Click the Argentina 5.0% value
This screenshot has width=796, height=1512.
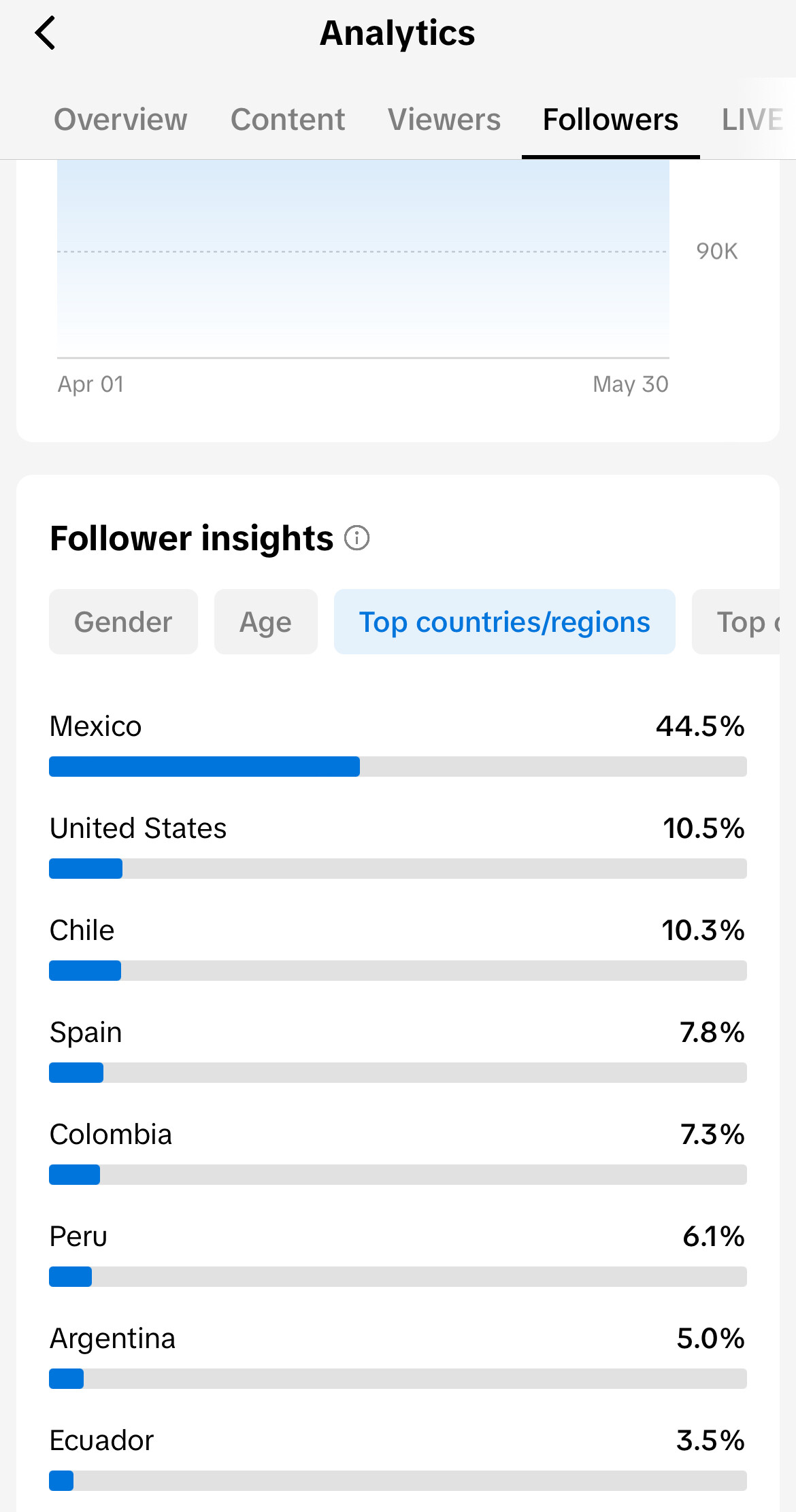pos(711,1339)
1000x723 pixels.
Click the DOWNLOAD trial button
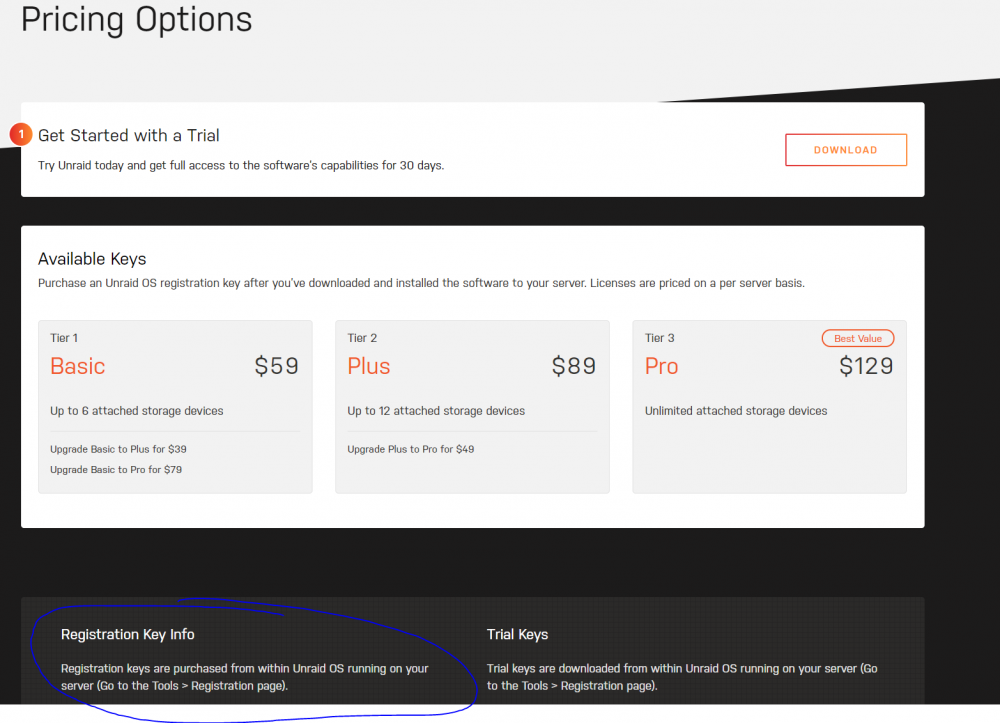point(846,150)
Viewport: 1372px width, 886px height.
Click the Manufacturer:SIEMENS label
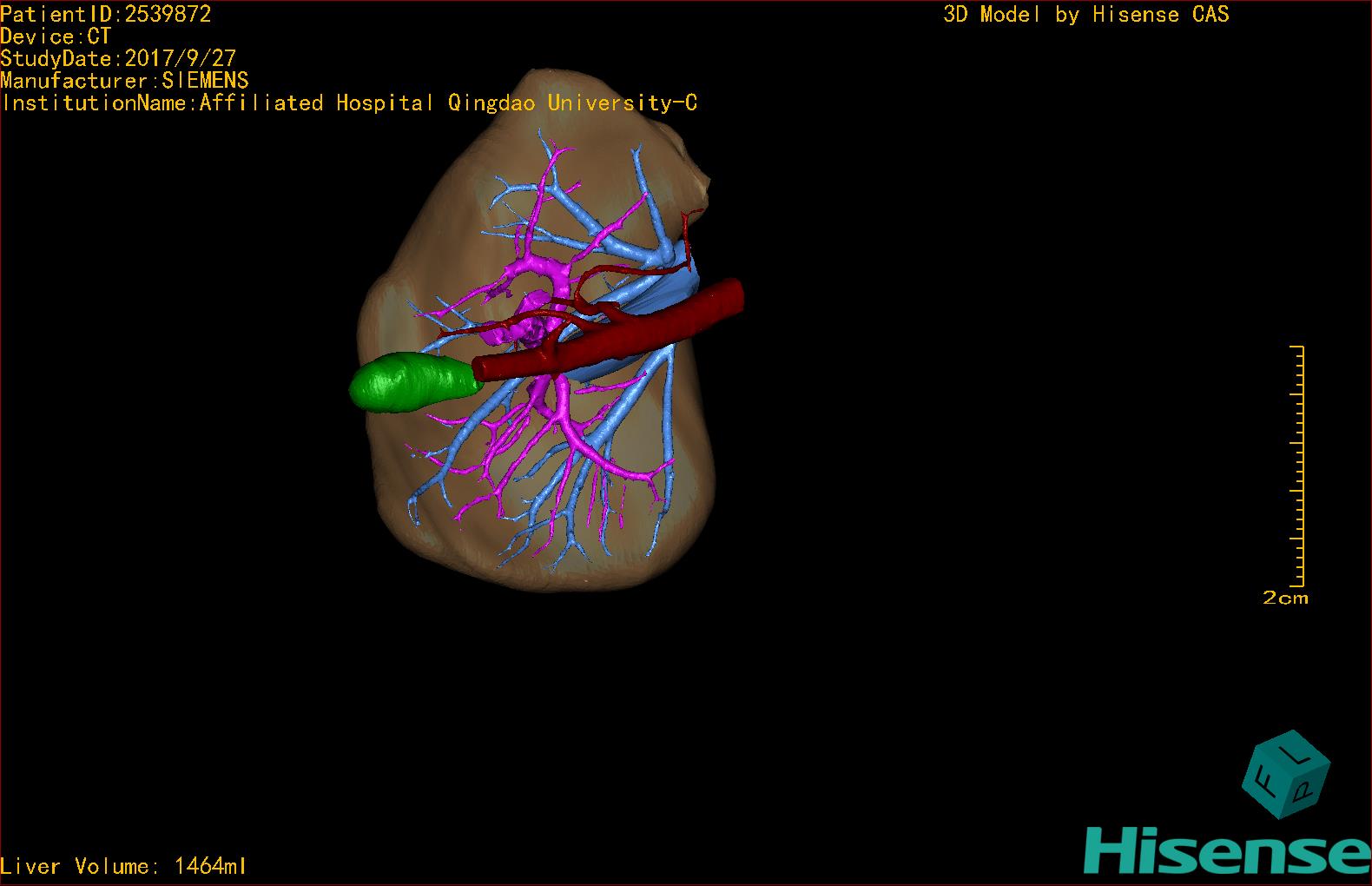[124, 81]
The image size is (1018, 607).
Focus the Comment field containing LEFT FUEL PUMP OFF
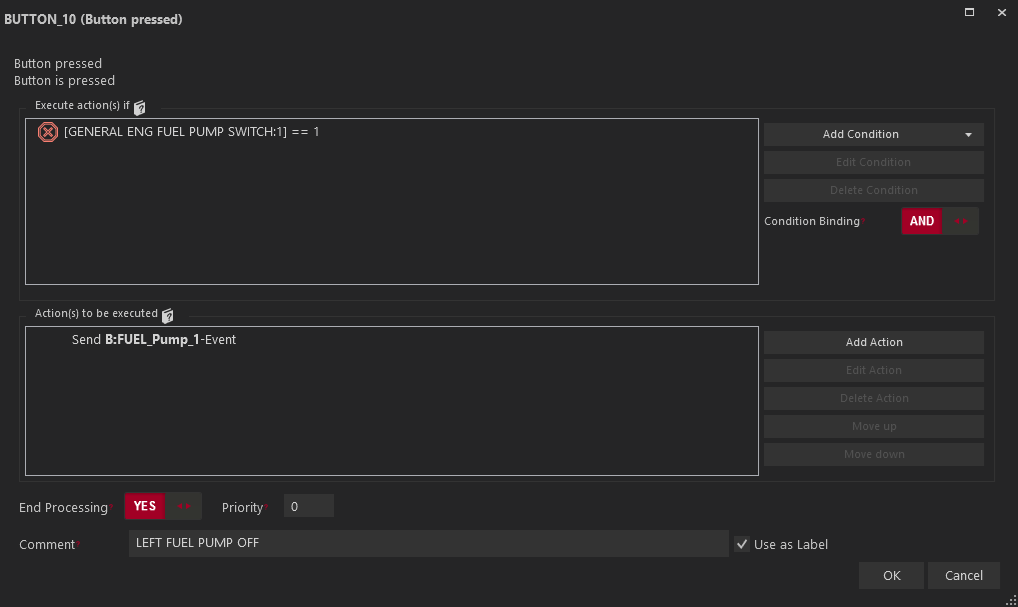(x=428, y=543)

----

With the pictures left aside, set down each entry above exactly as it stands.

Answer |
Click the Argentina 5.0% value
This screenshot has width=796, height=1512.
pos(711,1339)
1000x723 pixels.
Click the DOWNLOAD trial button
point(846,150)
Viewport: 1372px width, 886px height.
Click the Manufacturer:SIEMENS label
[124, 81]
The image size is (1018, 607).
Focus the Comment field containing LEFT FUEL PUMP OFF
(x=428, y=543)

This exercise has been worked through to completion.